Would you reproduce, word for word, only the lines running from the top of the data through the line containing "Given: Toggle the 2005 series button", and none of the pictures?

### Stored data
Start of Block
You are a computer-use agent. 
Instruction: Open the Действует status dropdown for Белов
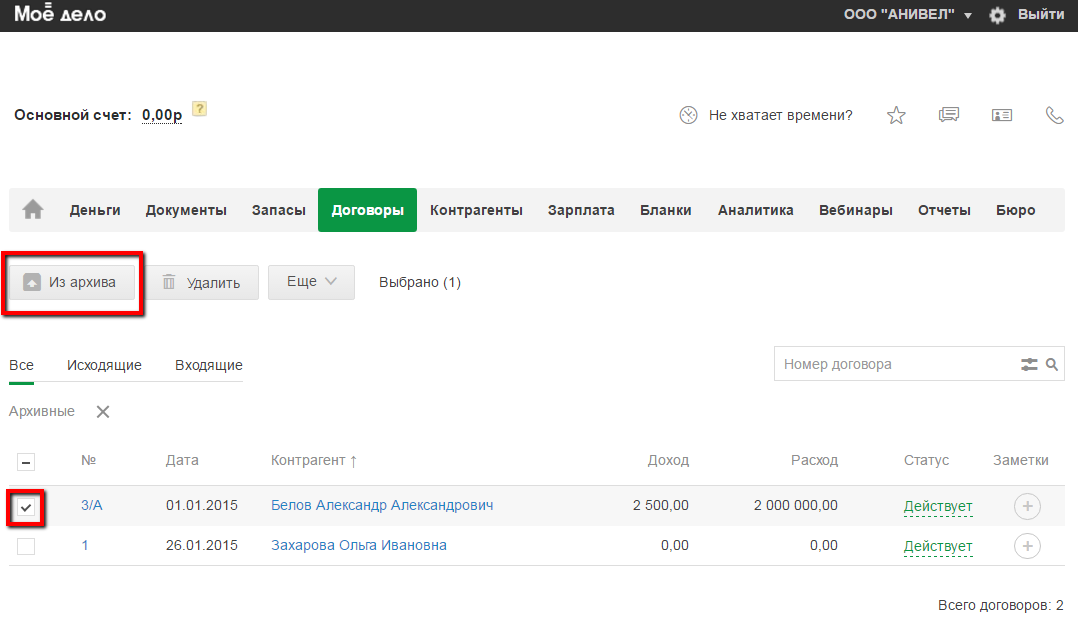point(937,507)
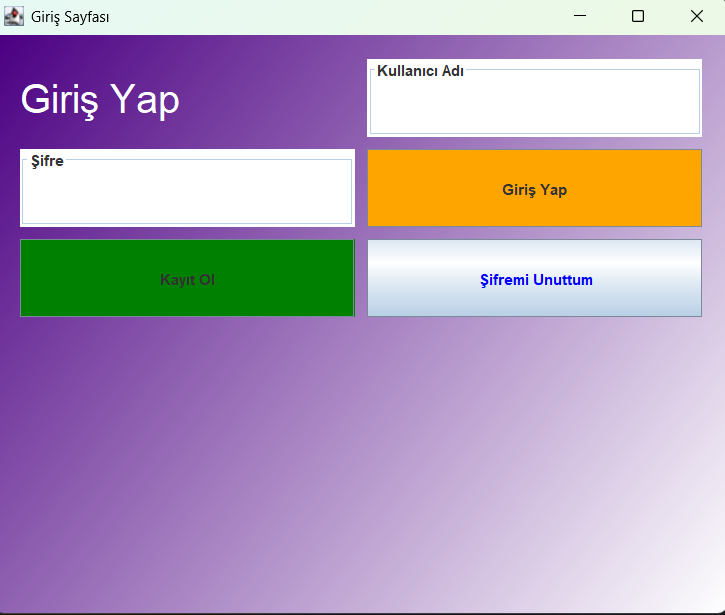This screenshot has height=615, width=725.
Task: Click the Java app icon in title bar
Action: [14, 16]
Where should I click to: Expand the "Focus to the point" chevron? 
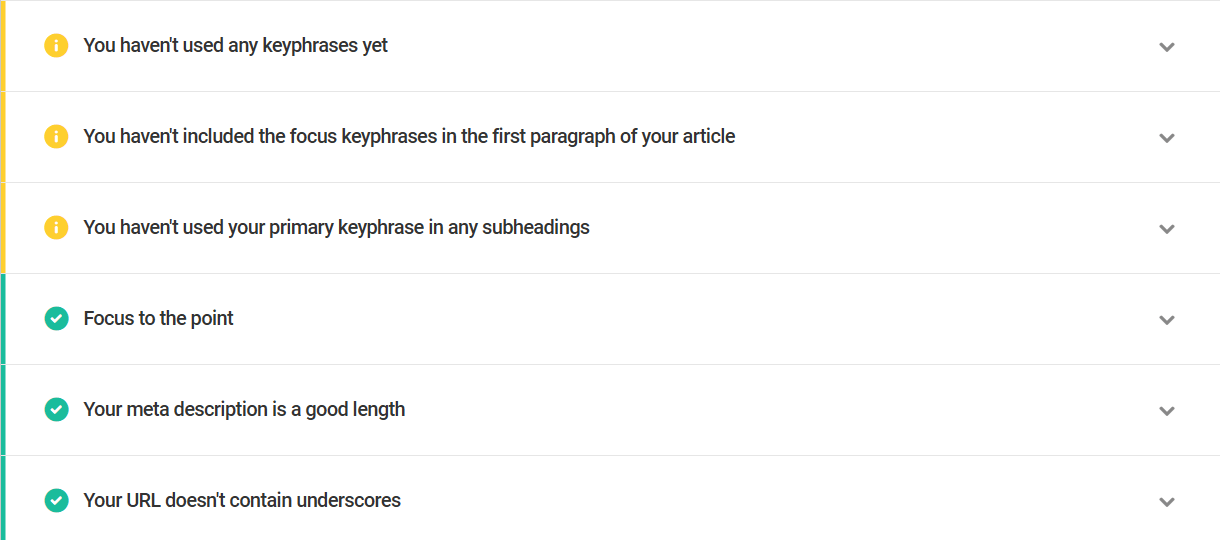pos(1166,320)
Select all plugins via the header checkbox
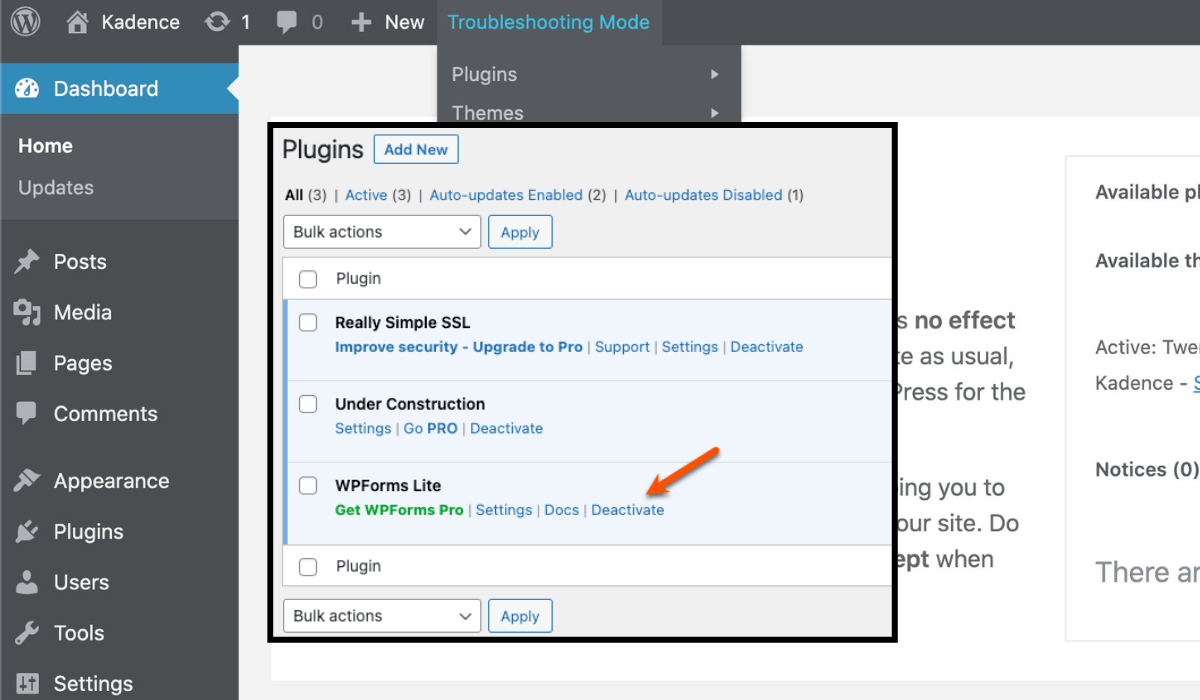The width and height of the screenshot is (1200, 700). 308,279
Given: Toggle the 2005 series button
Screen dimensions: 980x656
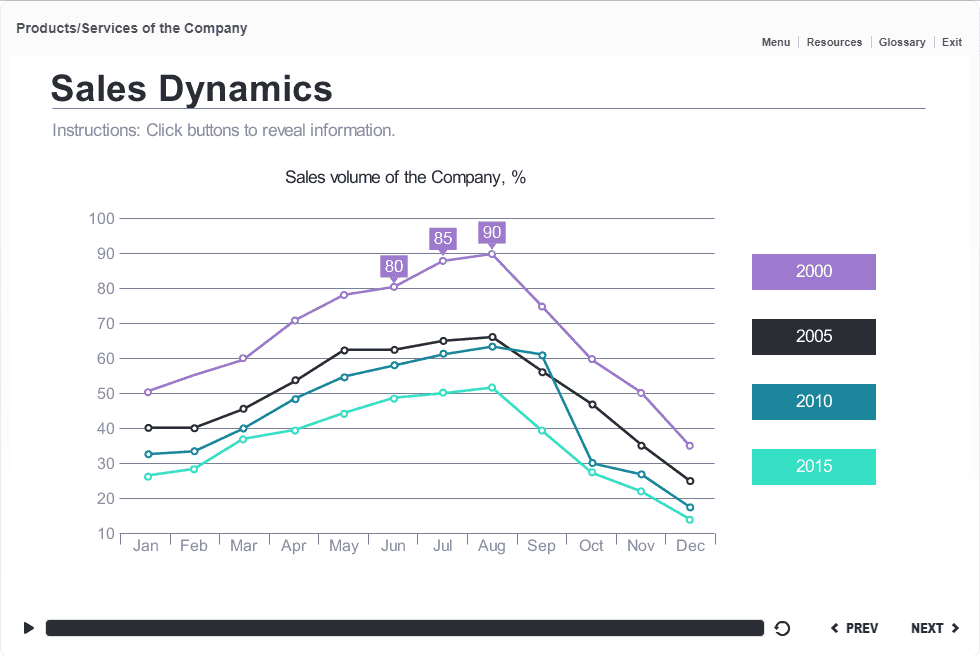Looking at the screenshot, I should [x=813, y=337].
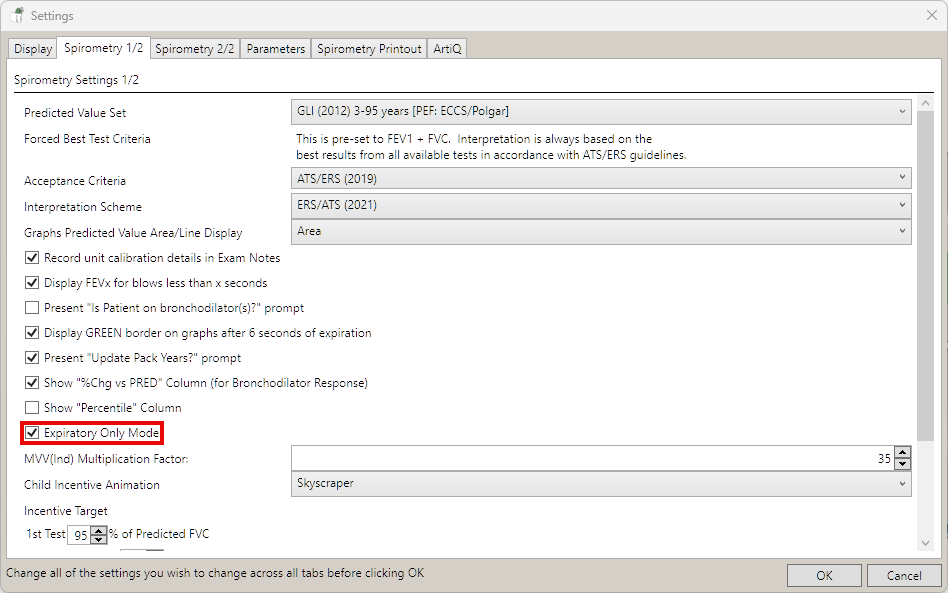Select the Parameters tab
The image size is (948, 593).
click(275, 49)
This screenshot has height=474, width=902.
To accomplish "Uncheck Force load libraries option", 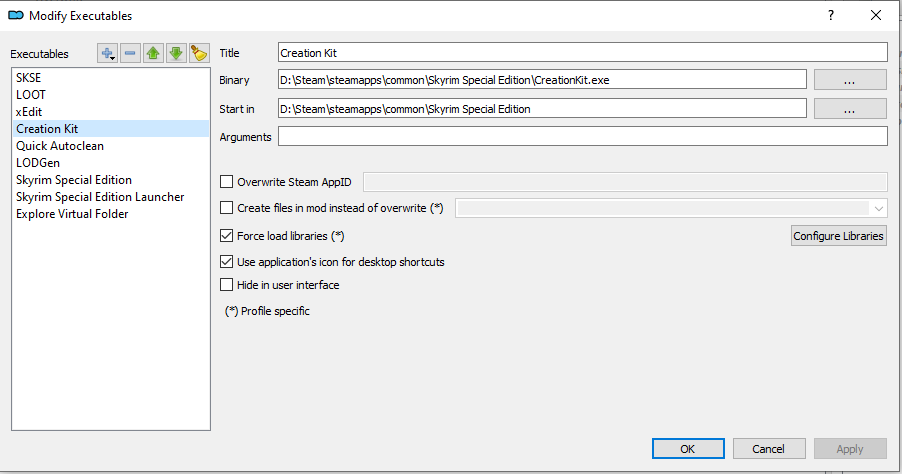I will pos(226,236).
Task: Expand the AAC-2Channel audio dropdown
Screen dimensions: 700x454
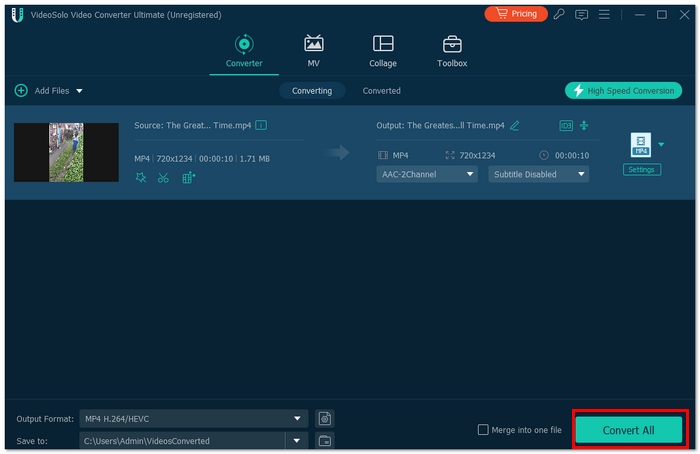Action: (x=427, y=174)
End of Block
### Answer area
You are a computer-use agent. 
Instruction: Open the Действует status dropdown for Белов
point(937,507)
This screenshot has height=615, width=725.
Task: Click the Java app icon in title bar
Action: [14, 16]
Where should I click to: Expand the "Focus to the point" chevron? 
pos(1166,320)
Select all plugins via the header checkbox
The width and height of the screenshot is (1200, 700). 308,279
Given: Toggle the 2005 series button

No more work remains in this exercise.